### Stored data
--------------------

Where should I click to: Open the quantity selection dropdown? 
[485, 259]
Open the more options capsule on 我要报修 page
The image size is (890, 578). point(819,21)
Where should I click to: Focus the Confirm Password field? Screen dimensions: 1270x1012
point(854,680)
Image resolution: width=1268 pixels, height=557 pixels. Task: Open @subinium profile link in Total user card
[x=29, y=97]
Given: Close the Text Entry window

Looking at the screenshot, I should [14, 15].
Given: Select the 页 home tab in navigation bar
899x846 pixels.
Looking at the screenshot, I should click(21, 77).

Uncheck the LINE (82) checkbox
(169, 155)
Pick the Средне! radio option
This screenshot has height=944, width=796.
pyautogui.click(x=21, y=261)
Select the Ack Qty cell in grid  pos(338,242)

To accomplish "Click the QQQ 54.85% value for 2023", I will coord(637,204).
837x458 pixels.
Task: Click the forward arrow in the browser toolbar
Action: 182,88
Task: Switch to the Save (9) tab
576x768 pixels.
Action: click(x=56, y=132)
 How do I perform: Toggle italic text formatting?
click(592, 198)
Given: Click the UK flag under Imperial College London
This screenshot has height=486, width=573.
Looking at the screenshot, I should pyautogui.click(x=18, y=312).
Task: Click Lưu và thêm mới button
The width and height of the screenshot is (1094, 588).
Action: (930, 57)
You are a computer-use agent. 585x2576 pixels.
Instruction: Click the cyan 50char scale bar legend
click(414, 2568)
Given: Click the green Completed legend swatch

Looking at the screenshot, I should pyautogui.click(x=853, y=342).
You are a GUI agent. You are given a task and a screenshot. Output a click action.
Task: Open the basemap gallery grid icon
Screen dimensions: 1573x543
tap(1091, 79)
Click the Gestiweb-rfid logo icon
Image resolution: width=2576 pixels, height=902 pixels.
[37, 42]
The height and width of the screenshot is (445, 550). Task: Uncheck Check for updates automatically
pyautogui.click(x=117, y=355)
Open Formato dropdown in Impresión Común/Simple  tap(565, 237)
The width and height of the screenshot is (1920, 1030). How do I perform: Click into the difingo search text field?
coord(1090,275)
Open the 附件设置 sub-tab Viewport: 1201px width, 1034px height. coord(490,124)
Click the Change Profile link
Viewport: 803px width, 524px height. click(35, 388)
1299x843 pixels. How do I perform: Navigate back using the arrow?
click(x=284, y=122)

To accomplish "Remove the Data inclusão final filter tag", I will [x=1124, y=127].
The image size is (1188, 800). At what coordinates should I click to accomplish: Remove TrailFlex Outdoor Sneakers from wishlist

--------------------

### Your assignment
A copy of each line above that holds the word "grid" is the expected answer.

### Output of the exercise
Select the Ack Qty cell in grid  pos(338,242)
Task: Open the basemap gallery grid icon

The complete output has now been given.